Onderwijsmagazine

Hello: Eline Janssen, docent Nederlands

Wie ben je, wat doe je?
‘Ik ben Eline, 23 jaar en net afgestudeerd. Ik werk als docent Nederlands bij Landstede MBO in Raalte, waar ik ook een coachklas begeleid. Ik ben geboren in Staphorst, maar woon sinds drie jaar in Zwolle. Mijn moeder geeft ook Nederlands. Ze werkt net als mijn vader in het voortgezet onderwijs. Ja, blijkbaar zit ‘t in de genen.

Als kind was ik veel buiten. Ik kom uit een gezin met meerdere broertjes en zusjes. Elke avond speelden we samen op het pleintje. Acht jaar lang heb ik pianoles gehad en ik las ook veel boeken. Sport was niet echt mijn ding, maar sinds mijn studietijd doe ik aan bootcamp. Het is toch prettig om het hoofd leeg te maken. Goed voor de balans.

Ik ben christelijk opgevoed. Gereformeerd Vrijgemaakt. Dat is niet die ene hele zware kerk waar iedereen direct aan denkt bij Staphorst. Maar het was wel twee keer per zondag dienst en psalmen zingen. Toch kijk ik er goed op terug. Ik heb er ook vriendinnen aan overgehouden. Inmiddels woon ik samen met mijn vriend. Het is allemaal best snel gegaan. Toen ik de studie bij Windesheim afrondde, kregen we net bericht over ons huisje. Ja, heel soepel en voorspoedig. Bijna te gemakkelijk, hahaha.’

Hoe was je zelf als leerling?

▶ Werkopdracht: Neem het interview met Eline Janssen volledig en woord voor woord over. De gegevens spelen hierbij geen enkele rol.

▶ Gegevens:
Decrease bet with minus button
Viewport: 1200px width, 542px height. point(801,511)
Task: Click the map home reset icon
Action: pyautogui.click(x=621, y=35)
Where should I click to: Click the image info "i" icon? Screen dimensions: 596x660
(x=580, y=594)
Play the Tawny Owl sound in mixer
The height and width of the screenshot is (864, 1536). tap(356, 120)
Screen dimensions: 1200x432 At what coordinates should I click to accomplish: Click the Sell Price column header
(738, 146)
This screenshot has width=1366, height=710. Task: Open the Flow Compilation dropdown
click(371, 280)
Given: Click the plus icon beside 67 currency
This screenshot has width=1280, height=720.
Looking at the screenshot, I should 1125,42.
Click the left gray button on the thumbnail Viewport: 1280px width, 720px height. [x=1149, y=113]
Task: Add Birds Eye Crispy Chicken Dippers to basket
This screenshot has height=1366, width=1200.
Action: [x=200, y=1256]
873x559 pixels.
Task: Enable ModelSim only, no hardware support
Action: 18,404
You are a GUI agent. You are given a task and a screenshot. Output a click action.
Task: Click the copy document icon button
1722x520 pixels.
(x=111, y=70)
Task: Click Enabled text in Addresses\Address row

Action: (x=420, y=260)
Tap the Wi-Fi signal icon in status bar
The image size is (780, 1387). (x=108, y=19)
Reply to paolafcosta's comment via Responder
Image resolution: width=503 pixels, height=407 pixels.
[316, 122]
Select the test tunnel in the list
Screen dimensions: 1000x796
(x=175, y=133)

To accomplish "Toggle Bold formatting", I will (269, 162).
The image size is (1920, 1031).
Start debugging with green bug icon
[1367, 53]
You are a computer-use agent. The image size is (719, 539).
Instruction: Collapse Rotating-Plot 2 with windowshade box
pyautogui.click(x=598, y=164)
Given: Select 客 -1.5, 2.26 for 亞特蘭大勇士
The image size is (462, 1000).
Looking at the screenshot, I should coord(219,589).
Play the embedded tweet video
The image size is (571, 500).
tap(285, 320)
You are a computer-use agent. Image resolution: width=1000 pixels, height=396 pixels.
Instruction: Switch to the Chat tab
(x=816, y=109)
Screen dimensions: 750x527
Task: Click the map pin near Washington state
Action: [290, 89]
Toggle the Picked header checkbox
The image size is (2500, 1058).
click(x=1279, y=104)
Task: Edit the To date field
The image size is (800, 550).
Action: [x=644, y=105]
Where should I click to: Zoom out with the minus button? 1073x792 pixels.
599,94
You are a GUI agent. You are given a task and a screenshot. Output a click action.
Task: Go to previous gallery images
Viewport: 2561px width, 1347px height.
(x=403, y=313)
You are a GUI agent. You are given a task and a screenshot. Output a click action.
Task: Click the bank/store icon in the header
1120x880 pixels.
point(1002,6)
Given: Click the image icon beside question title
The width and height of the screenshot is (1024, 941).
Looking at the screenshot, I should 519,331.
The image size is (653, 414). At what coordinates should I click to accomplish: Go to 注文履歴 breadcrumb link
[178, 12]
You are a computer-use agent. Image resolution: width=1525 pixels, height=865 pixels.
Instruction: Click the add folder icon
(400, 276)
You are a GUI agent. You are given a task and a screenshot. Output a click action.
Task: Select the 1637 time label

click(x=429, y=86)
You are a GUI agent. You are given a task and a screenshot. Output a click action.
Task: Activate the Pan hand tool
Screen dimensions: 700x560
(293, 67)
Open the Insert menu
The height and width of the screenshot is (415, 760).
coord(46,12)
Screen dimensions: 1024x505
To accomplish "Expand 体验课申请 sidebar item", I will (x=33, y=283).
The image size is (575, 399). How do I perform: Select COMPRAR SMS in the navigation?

▶ Oplossing:
Onderwijsmagazine

Hello: Eline Janssen, docent Nederlands

Wie ben je, wat doe je?
‘Ik ben Eline, 23 jaar en net afgestudeerd. Ik werk als docent Nederlands bij Landstede MBO in Raalte, waar ik ook een coachklas begeleid. Ik ben geboren in Staphorst, maar woon sinds drie jaar in Zwolle. Mijn moeder geeft ook Nederlands. Ze werkt net als mijn vader in het voortgezet onderwijs. Ja, blijkbaar zit ‘t in de genen.

Als kind was ik veel buiten. Ik kom uit een gezin met meerdere broertjes en zusjes. Elke avond speelden we samen op het pleintje. Acht jaar lang heb ik pianoles gehad en ik las ook veel boeken. Sport was niet echt mijn ding, maar sinds mijn studietijd doe ik aan bootcamp. Het is toch prettig om het hoofd leeg te maken. Goed voor de balans.

Ik ben christelijk opgevoed. Gereformeerd Vrijgemaakt. Dat is niet die ene hele zware kerk waar iedereen direct aan denkt bij Staphorst. Maar het was wel twee keer per zondag dienst en psalmen zingen. Toch kijk ik er goed op terug. Ik heb er ook vriendinnen aan overgehouden. Inmiddels woon ik samen met mijn vriend. Het is allemaal best snel gegaan. Toen ik de studie bij Windesheim afrondde, kregen we net bericht over ons huisje. Ja, heel soepel en voorspoedig. Bijna te gemakkelijk, hahaha.’

Hoe was je zelf als leerling?